In this very illustrative post on evaluating added value of predictors by Frank Harrell, he codes a logistic regression model as such:
lrm(sigdz ~ rcs(age,4) * sex + rcs(choleste,4) + rcs(age,4) %ia%
rcs(choleste,4), data=acath)
The "%ia%" expression is new to me. He justifies its use:
The nonlinear interaction between age and cholesterol is a restricted
one such that terms that are nonlinear in both predictors are
excluded. This is to save degrees of freedom.
Although I do not quite understand what's behind the explanation, it does make sense to me that we can make a less-demanding interaction, since coding continuous-continuous interactions of spline variables does seem to make model heavier.
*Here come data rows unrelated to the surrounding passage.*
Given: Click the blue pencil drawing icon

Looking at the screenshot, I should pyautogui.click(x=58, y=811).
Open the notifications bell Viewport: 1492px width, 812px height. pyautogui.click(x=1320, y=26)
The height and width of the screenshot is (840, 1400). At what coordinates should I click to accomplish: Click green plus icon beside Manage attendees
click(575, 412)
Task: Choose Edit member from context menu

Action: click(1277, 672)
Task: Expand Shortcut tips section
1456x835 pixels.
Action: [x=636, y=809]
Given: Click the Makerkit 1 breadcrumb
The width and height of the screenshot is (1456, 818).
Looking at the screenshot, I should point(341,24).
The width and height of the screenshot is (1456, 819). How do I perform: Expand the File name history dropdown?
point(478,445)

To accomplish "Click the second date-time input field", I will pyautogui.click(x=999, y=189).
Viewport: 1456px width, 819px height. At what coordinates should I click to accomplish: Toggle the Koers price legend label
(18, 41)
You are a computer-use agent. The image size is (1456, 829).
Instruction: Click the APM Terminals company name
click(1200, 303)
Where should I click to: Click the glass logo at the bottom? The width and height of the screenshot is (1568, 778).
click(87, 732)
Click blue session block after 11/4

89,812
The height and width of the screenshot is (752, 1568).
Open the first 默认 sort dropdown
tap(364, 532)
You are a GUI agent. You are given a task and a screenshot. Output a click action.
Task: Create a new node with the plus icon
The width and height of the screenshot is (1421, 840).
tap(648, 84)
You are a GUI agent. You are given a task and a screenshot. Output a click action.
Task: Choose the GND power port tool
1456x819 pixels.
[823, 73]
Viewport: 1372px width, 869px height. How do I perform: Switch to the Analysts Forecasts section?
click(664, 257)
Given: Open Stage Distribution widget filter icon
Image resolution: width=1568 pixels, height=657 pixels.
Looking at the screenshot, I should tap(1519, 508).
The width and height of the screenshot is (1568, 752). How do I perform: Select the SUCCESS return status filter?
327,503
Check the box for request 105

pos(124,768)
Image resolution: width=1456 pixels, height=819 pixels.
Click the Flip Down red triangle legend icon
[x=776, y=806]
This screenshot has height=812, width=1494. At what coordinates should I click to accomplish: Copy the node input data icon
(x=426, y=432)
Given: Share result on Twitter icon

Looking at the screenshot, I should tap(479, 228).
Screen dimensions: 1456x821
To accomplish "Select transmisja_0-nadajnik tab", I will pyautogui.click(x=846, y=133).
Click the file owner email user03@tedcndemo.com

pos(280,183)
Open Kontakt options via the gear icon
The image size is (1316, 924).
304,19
Q1: What does %ia% mean, in coding terms? Couldn't find much refs on the expression.
Q2: If I wanted to code a three-way interaction between two continuous predictors modelled with rcs() and a categorical one, how could I code in this df-sparing %ia% manner? (in the case of the post example, involving cholesterol, age and sex, for example)
Know coding Q's are better suited to SO, but this has a more stats background.
Thanks
Best Answer
This would be better posted in https://stackoverflow.com or even better at https://discourse.datamethods.org/t/rms-discussions but here goes:
Suppose you had two predictors $a, b$ that are modeled as quadratic effects using the
rms
regular polynomial function. The model would be specified asy ~ pol(a,2) * pol(b, 2)
. With full interactions you'd have these terms in the model: $a, b, a^{2}, b^{2}, ab, a^{2}b, ab^{2}, a^{2}b^{2}$. If you use the restricted interaction operator in the Rrms
package you'd drop $a^{2}b^{2}$, the doubly nonlinear term.%ia%
does not extend to three-way interactions.